Susanna Camusso, iscritta Confindustria, sotto-segretaria della ministra Fornero…


Potrebbe sembrare una provocazione inopportuna, certo però gli ultimi passaggi della segretaria generale non lasciano più adito a molti dubbi circa la collocazione del “più grande sindacato d’Italia”. Dopo il mancato appoggio al corteo della fiom di venerdì (e i meritati fischi all’impresentabile “bonzo” piemontese Vincenzo Scudiere – cui facevano da contraltare gli applausi per Sandro Plano, rappresentante istituzionale dei notav) Susanna Camusso ha affermato senza tanti giri di parole che la Tav si deve fare perché – ha detto – “al paese serve sviluppo”. Di quale sviluppo, con quali risorse, per quali finalità non sembra preoccuparla. Quel che importa è accodarsi velocemente dietro il carrozzone che lega il suo sindacato alle “strategie” di Confindustria e del governo tecnico. Significativo, a questo riguardo, che con tutti i limiti politici e di opzione strategica un sindacato “pesante” come la fiom (addetto cioè a rappresentare una forza-lavoro che trova sostentamento da un’industria appunto pesante) qualche problemino a questo riguardo se lo ponga da qualche anno, avendo ben presente che la produzione di autovetture senza ricerca in motori meno inquinanti e più sostenibili sarebbe comunque poco strategica, dannosa..etc ..etc.. Una Cgil che rappresenta ampiamente settori quali la formazione e il servizio pubblico dovrebbe tendenzialmente essere molto più disposta a ragionare su percosi alternativi (meramente riformisti intendiamo) di conversione, di altri modelli di sviluppo. Proporre almeno un dibattito pubblico sul tema. Invece, tutto quello che muove Susanna & co. sono solo tavoli di trattative e accordi totalmente sganciati dai processi reali oggi in corso nel paese.

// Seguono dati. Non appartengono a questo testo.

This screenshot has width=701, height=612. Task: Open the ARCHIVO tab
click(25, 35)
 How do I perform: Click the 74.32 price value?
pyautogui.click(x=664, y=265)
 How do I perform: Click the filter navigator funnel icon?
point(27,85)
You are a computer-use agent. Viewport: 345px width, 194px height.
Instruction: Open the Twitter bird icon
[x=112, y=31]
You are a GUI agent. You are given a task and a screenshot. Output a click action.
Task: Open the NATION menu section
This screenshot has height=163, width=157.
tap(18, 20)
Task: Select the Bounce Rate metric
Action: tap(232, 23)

Unico obiettivo che la Susanna si pone è la difesa strenua dell’art.18 come ultimo baluardo di una sinistra che non c’è più. Intendiamoci, l’articolo 18 va difeso (come, non è tanto chiaro dal momento che il sindacato che ne sta facendo bandiera non dà alcuna indicazione tendenziale aldilà delle dichiarazioni a mezzo stampa), perché è chiaro a tutti che in cambio e oltre non c’è nient’altro che una più snella ed “efficace” capacità di licenziamento delle imprese. Quello che puzza in questa battaglia di parole è appunto che sa tanto di retorica gridata ai quattro venti e nulla più. Il comportamento della Cgil sull’articolo 18 ricorda tanto, mutatis mutandis e con tutte le dovute proporzioni del caso, quello del Pci in occasione della storica battaglia dell’80 a Mirafiori. In quell’occasione il Partito Comunista del tanto rimpianto Berlinguer (certo non da noi) condusse una battaglia di pura rappresentazione in difesa di una composizione di classe battuta e sorpassata da un attacco padronale che aveva già ristrutturato a fondo i modi di funzionamento del lavoro (col beneplacito di partito e sindacato).

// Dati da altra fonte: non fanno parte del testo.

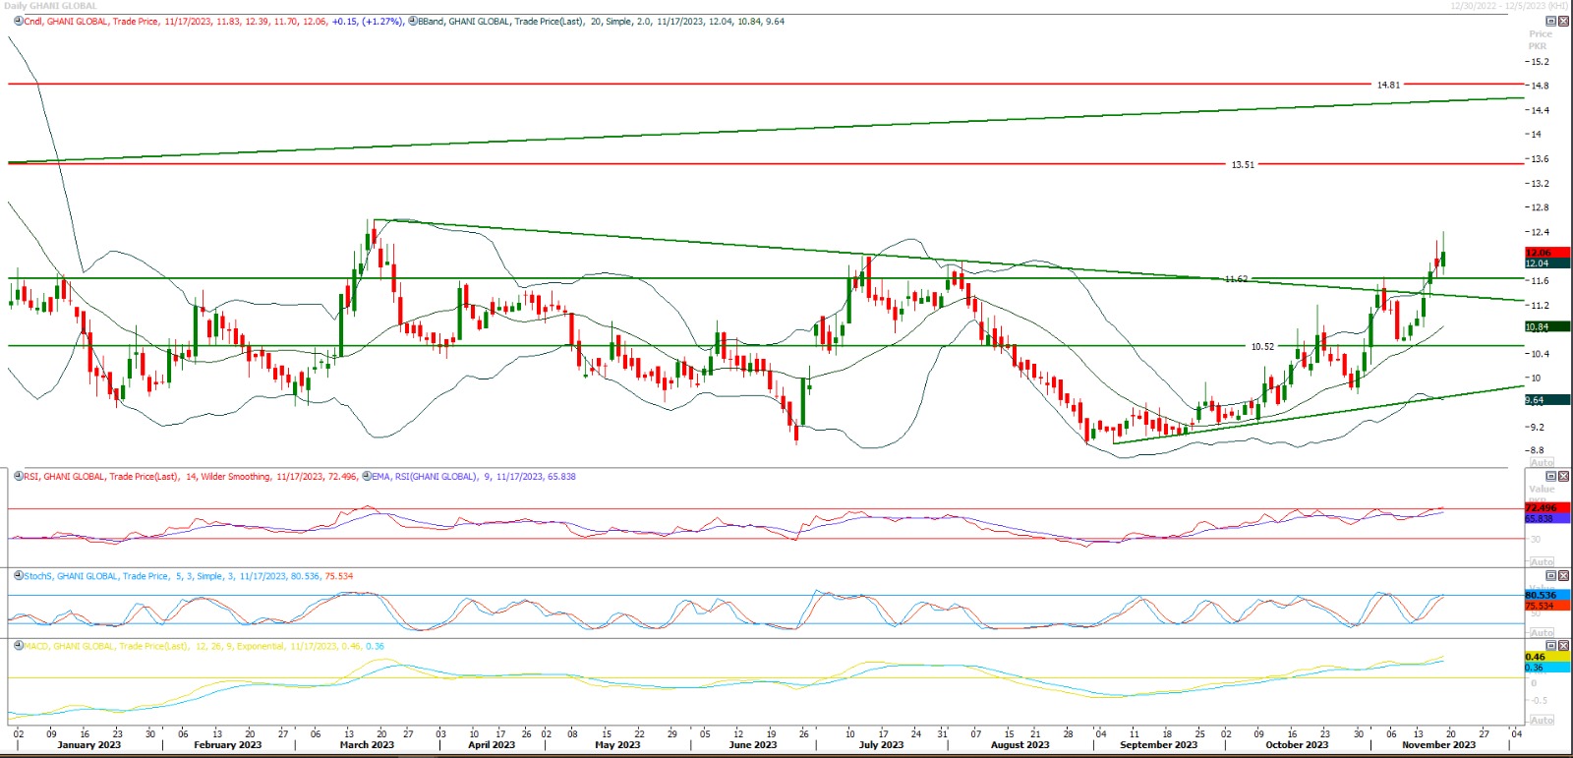Click the EMA of RSI clock icon
This screenshot has height=758, width=1573.
pyautogui.click(x=367, y=476)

Senza alcuna tentazione dietrologica, il comportamento della segretaria e di tutto il suo entourage sembra tanto agitare un fazzolettino rosso mentre il nodo del contendere è già altrove, nelle altre norme che si stanno discutendo, in questa contrattazione al ribasso su un sussidio da fame (tolto a pensioni, cig e mobilità) e su licenziamenti più facili, giustificati per motivi “economici” e “disciplinari (con quali discrezionalità? si tratat in effetti di uno svuotamento effettivo del tanto proclamato art. 18), accordi.

Last but not least, l’ultimo immancabile appello …allo “sviluppo”…

Non c’è che dire, siamo proprio di fronte a una bella messinscena. Da una parte i burattinai (Fornero, Marcegaglia, Camusso e chi per loro), dall’altra i pretesi burattini che dovrebbero agitarsi su livelli di mera indignazione, stornati dall’essenzale e poi ben serviti da decisioni che vengono sempre prese altrove.

Per fortuna ogni tanto qualche burattino inizia a tagliare i fili e a muoversi con un po’ di autonomia in più.